Julia contains a k-medoid implementation of the k-means style algorithm (faster, but much worse result quality) in the JuliaStats/Clustering.jl package.
I don’t have experience doing k-medoids with anything other than Clustering.jl.
Can anyone comment on this assertion?
Do k-medoids implementations in R/Python produce “better quality” results?
I haven’t really dug into the source code at Clustering.jl yet, so does anyone know if it implements the standard PAM algorithm (described here)?
If I get some time I might do some simple comparisons between the Clustering.jl implementation and whatever I can cook up with JuMP.jl. I think I should just be able to compare silhouette scores between the two results.
EDIT: they addressed this in the docs:
Note The function implements a K-means style algorithm instead of PAM (Partitioning Around Medoids). K-means style algorithm converges in fewer iterations, but was shown to produce worse (10-20% higher total costs) results (see e.g.
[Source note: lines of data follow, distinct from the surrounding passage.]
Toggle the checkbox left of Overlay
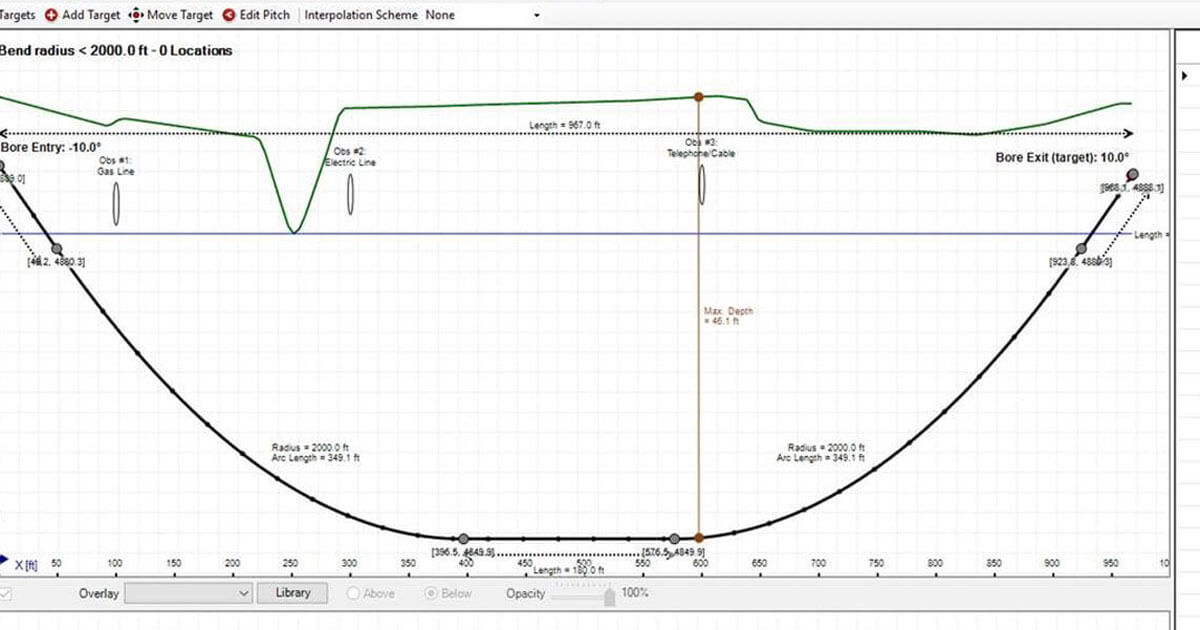The width and height of the screenshot is (1200, 630). pos(6,594)
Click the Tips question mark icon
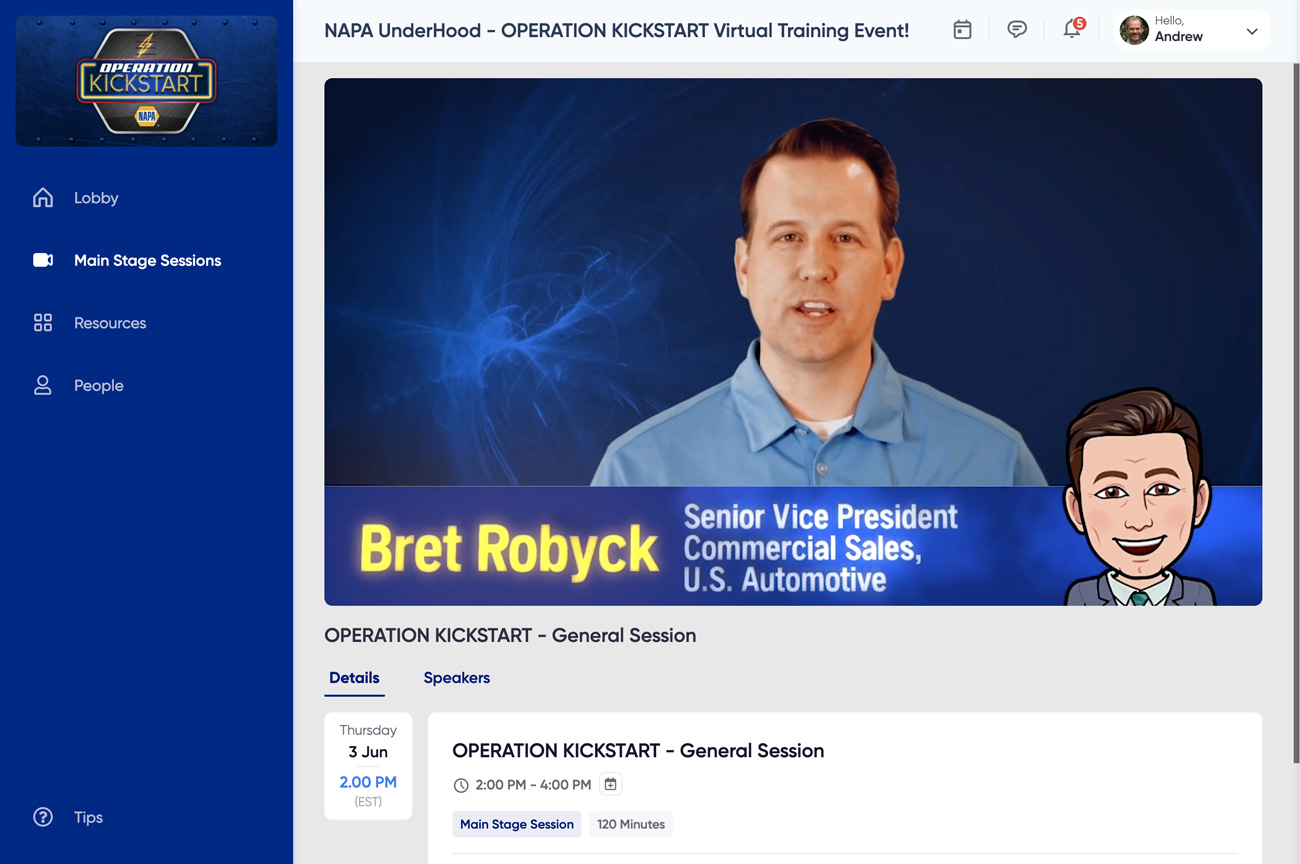Image resolution: width=1300 pixels, height=864 pixels. pyautogui.click(x=43, y=817)
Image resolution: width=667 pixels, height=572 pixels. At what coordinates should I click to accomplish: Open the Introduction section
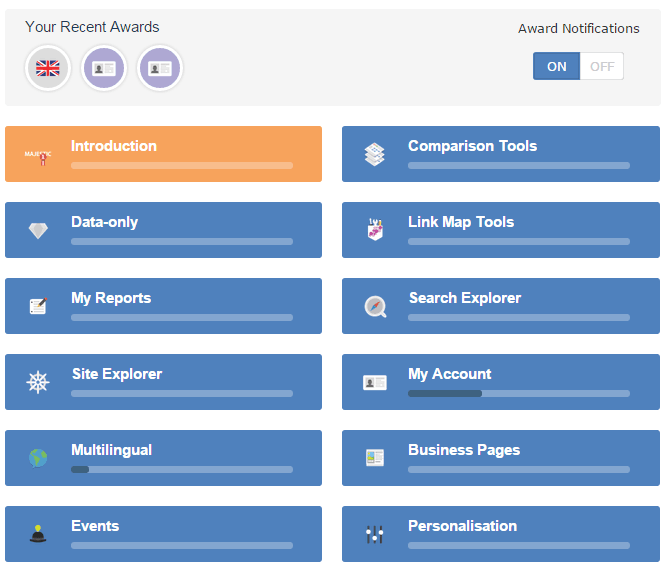[x=163, y=154]
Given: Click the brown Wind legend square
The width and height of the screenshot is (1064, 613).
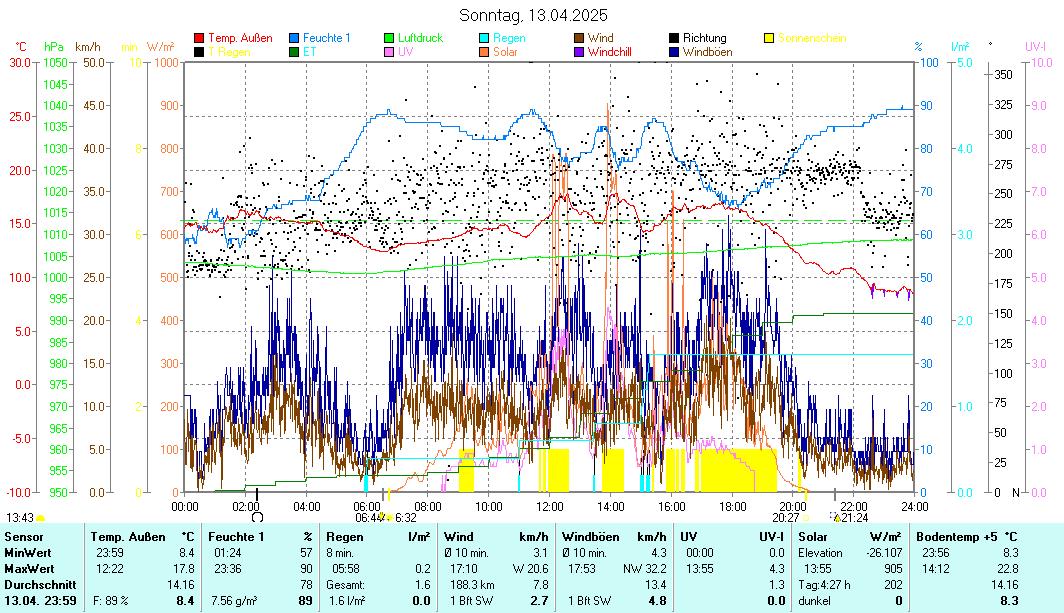Looking at the screenshot, I should [580, 38].
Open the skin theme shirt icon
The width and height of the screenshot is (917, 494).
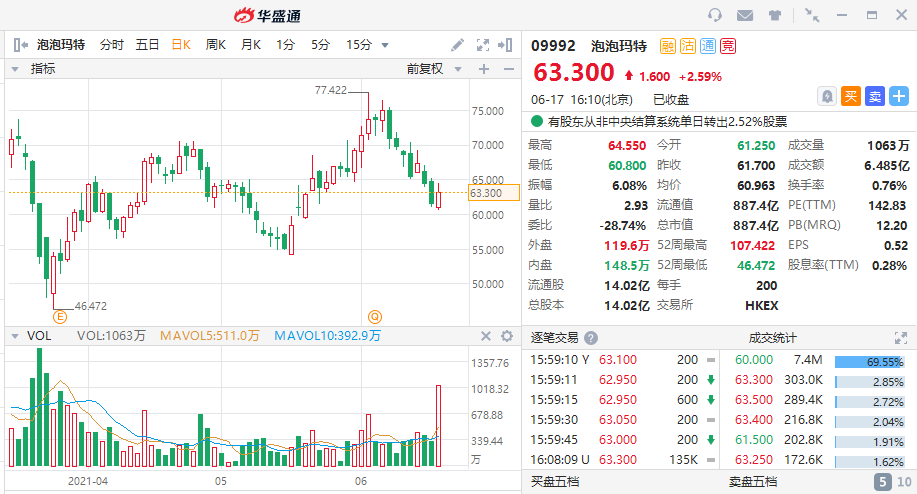coord(775,15)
Schubert & Rousseeuw (2019)).
I think in the Algorithms section of the Wikipedia page, the algorithm is mentioned. I am not that aware of the other algorithms, but I know my k-means,
so the mentioned Voronoi iteration is really similar to k-means in the sense of its steps.
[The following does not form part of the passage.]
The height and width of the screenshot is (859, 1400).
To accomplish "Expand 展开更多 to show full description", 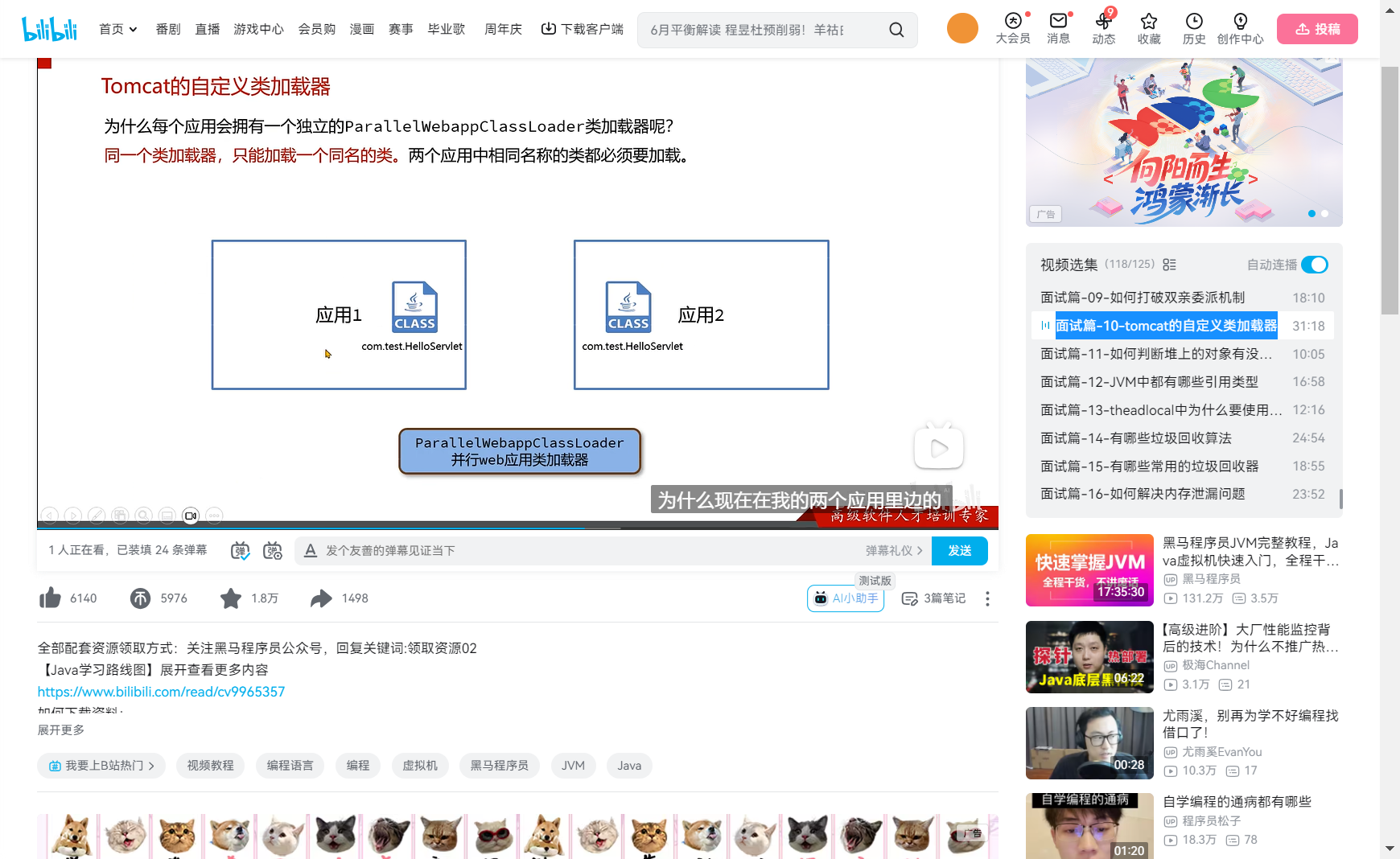I will [60, 730].
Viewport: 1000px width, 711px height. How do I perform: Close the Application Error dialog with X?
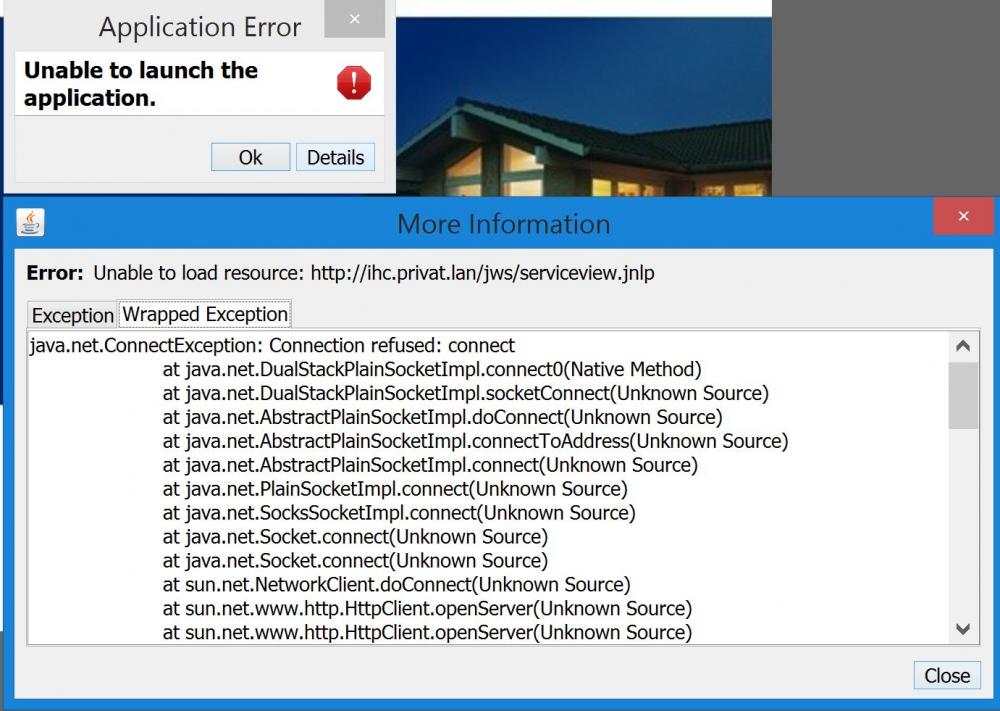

The basic difference is of course that k-means minimises distances squared (which has as closed form solution the mean) and Voronoi iteration minimises distances to the center.
edit: One reason of course is that the optimization problem involved here (with distances) is non smooth.
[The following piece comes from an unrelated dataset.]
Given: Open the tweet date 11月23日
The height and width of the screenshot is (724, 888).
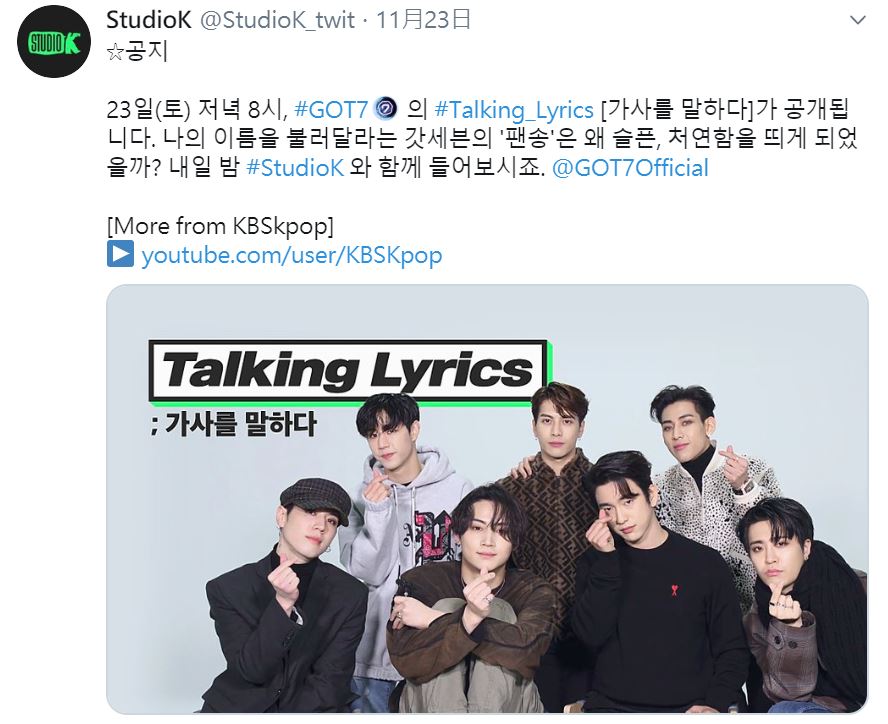Looking at the screenshot, I should (423, 20).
Mayer that answers your first part.
I haven’t checked or compared other implementations/algorithms, but PAM would be nice to have for sure.
So…who wants to help me write it?! In all seriousness, I’ve been playing around with it for the past couple of hours but I could use some guidance from someone more experience in this realm. I think I’ll start a new post specifically about PAM in Julia to get a discussion going on that particular topic.